*Requirements*: Retype the lines below with the same wording, casing, and punctuation, leaving out the pictures.

*Data to process*:
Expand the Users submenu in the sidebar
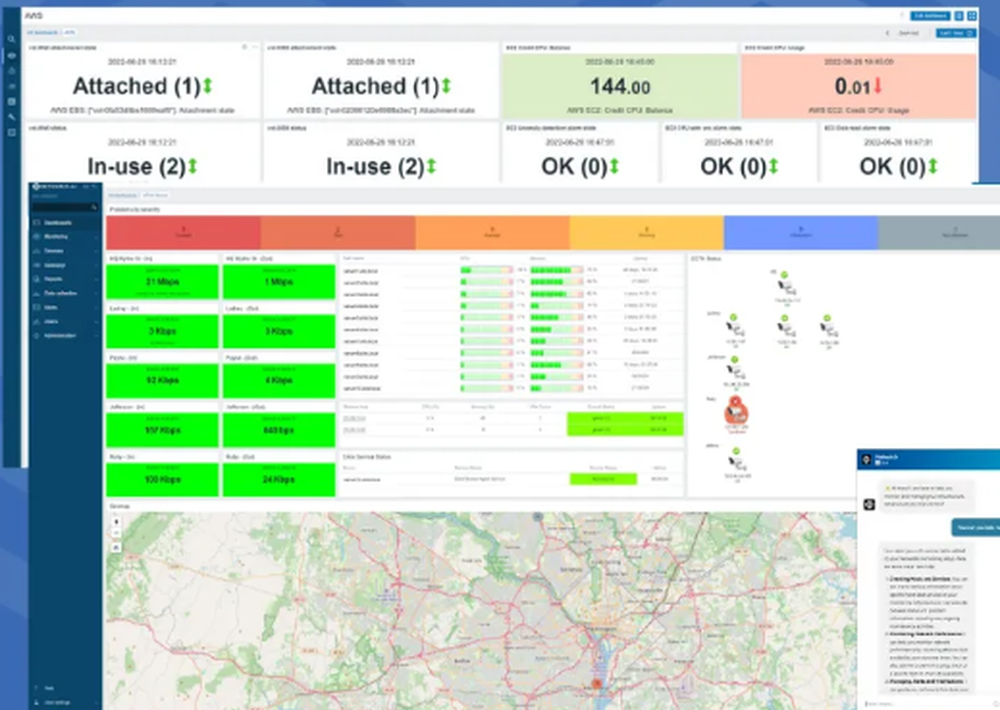1000x710 pixels. (96, 322)
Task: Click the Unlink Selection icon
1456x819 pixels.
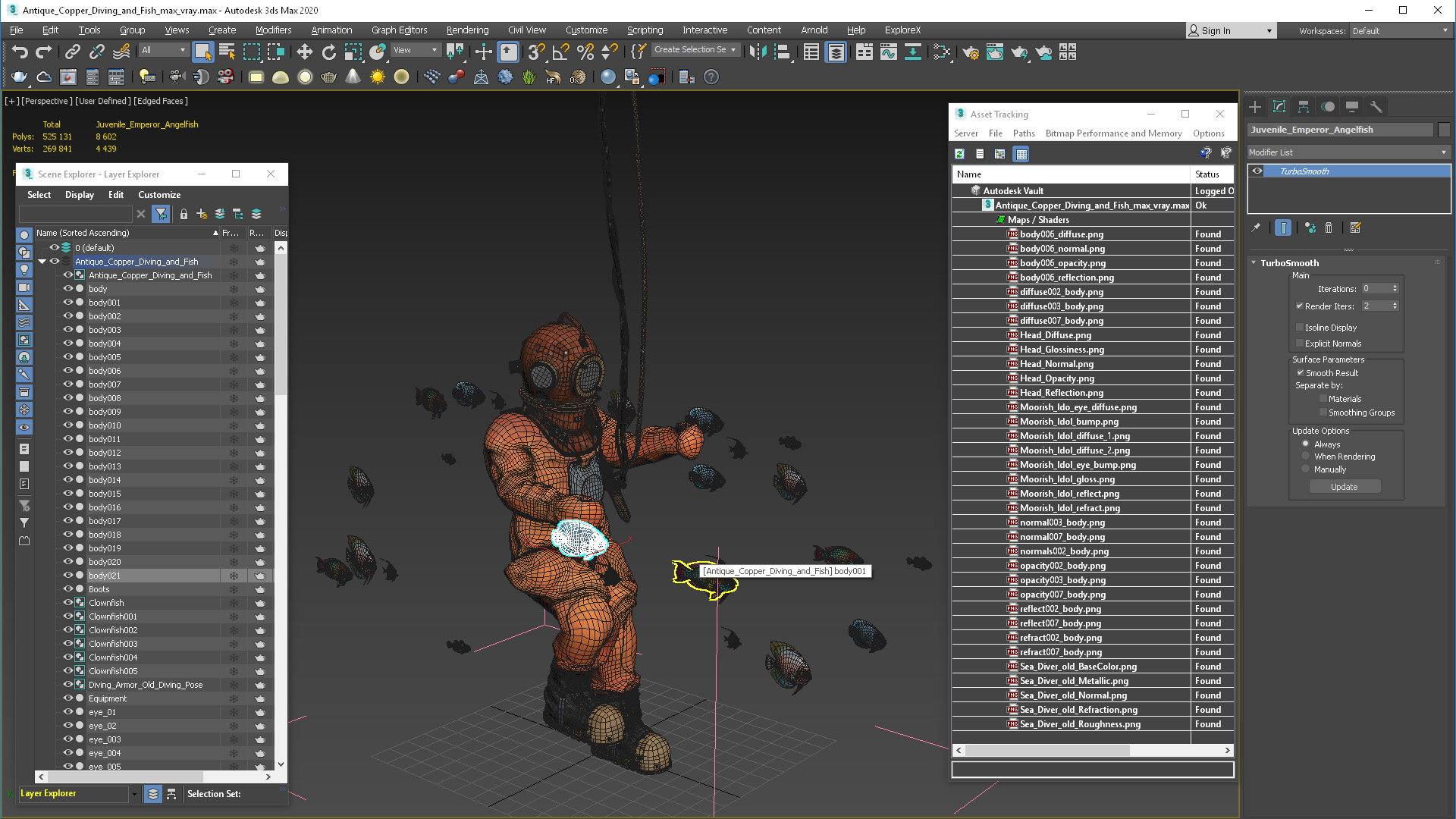Action: pos(97,52)
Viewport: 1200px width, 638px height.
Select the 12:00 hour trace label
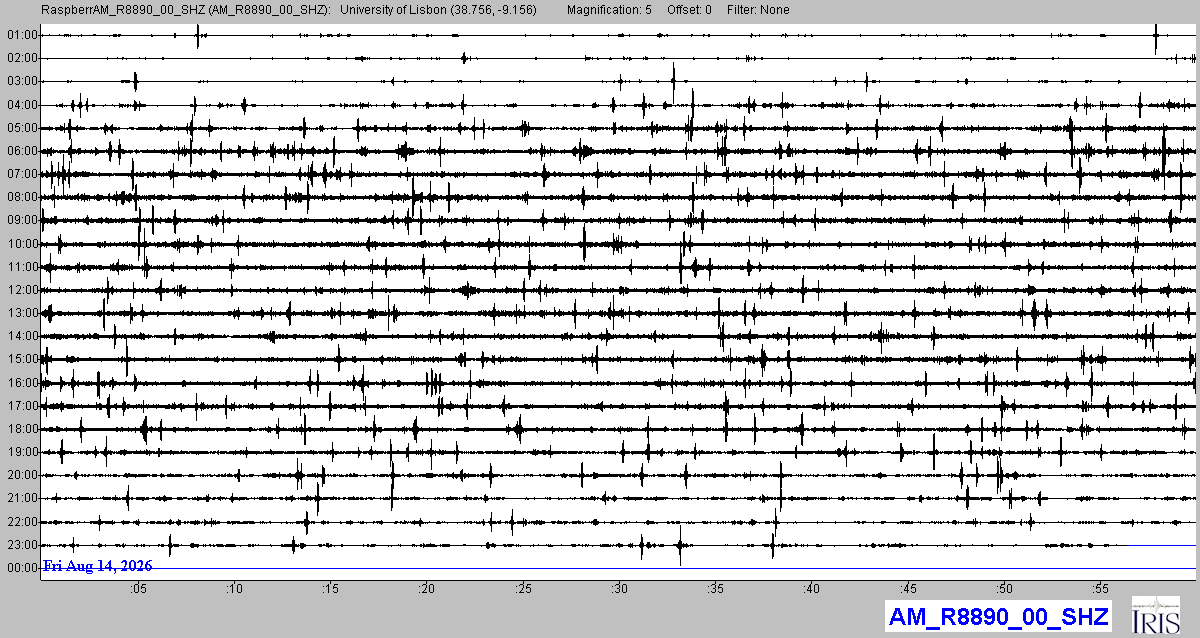21,290
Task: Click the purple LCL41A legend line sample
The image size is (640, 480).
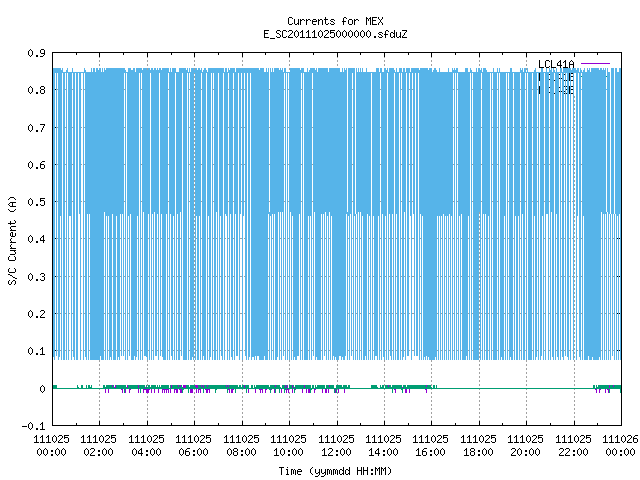Action: tap(595, 64)
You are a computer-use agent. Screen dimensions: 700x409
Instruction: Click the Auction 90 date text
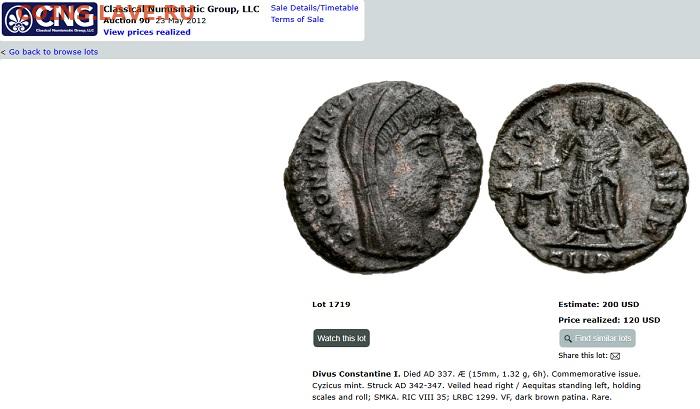tap(154, 21)
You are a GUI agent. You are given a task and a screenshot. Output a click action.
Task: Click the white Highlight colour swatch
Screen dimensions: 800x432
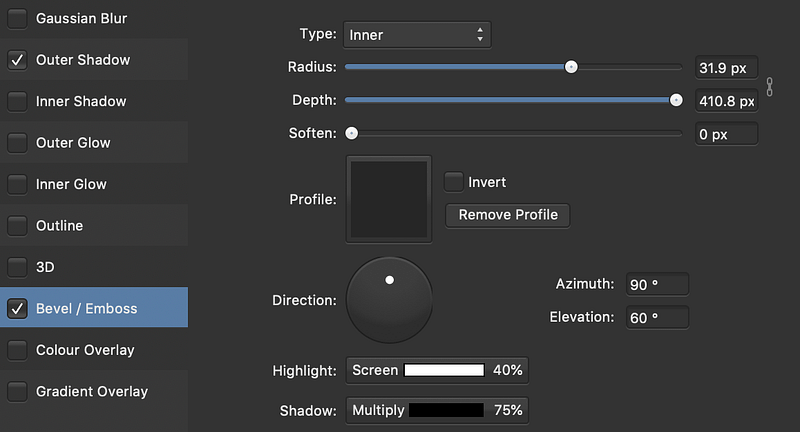pyautogui.click(x=444, y=370)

*Answer for the task*:
Expand the Users submenu in the sidebar
1000x710 pixels. (96, 322)
Task: Click the Unlink Selection icon
1456x819 pixels.
Action: pos(97,52)
Viewport: 1200px width, 638px height.
Select the 12:00 hour trace label
21,290
Task: Click the purple LCL41A legend line sample
The image size is (640, 480).
Action: tap(595, 64)
You are a computer-use agent. Screen dimensions: 700x409
Instruction: Click the Auction 90 date text
tap(154, 21)
You are a GUI agent. You are given a task and a screenshot. Output a click action.
Task: Click the white Highlight colour swatch
Screen dimensions: 800x432
pyautogui.click(x=444, y=370)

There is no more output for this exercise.